Could you reproduce, exactly and alone, the lines running from the one with "Report Doors as non-compliant" to the end of the data below?

*** Opening TASK INPUT ***

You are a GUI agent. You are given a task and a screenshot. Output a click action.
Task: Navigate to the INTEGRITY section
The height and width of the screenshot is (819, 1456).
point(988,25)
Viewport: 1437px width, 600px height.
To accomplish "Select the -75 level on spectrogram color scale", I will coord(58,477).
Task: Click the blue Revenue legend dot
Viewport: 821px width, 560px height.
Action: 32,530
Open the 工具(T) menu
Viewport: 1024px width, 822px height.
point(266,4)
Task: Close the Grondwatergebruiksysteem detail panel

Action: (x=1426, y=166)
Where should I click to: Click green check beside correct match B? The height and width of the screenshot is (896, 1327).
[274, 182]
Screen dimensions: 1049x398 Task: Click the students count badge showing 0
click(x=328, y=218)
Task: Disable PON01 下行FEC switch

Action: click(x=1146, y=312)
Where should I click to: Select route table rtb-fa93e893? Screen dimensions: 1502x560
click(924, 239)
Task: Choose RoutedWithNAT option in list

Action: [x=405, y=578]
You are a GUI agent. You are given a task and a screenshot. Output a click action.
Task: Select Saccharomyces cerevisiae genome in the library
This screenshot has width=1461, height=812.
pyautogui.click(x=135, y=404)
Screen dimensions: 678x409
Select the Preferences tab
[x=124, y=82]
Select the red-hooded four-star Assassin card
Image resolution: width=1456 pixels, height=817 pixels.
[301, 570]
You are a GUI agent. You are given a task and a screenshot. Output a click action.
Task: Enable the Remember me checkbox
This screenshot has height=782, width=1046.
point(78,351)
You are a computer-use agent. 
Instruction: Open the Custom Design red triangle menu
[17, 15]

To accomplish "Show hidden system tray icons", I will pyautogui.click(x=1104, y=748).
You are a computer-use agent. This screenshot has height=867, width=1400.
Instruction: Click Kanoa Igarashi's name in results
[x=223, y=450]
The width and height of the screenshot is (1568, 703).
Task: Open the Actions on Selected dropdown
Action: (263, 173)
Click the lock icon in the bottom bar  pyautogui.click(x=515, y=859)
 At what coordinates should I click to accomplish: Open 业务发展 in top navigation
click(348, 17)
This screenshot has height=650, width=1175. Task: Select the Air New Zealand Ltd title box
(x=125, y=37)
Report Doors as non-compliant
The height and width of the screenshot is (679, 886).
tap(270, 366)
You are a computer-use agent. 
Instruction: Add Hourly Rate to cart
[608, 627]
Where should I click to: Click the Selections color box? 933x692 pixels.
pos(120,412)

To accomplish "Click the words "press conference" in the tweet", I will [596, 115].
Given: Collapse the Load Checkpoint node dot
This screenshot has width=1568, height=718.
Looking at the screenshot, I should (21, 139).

*** Closing TASK INPUT ***

**WORKED SOLUTION**:
Report Doors as non-compliant
The height and width of the screenshot is (679, 886).
tap(270, 366)
You are a computer-use agent. 
Instruction: Add Hourly Rate to cart
[608, 627]
Where should I click to: Click the Selections color box? 933x692 pixels.
pos(120,412)

To accomplish "Click the words "press conference" in the tweet", I will [596, 115].
Given: Collapse the Load Checkpoint node dot
This screenshot has width=1568, height=718.
Looking at the screenshot, I should (21, 139).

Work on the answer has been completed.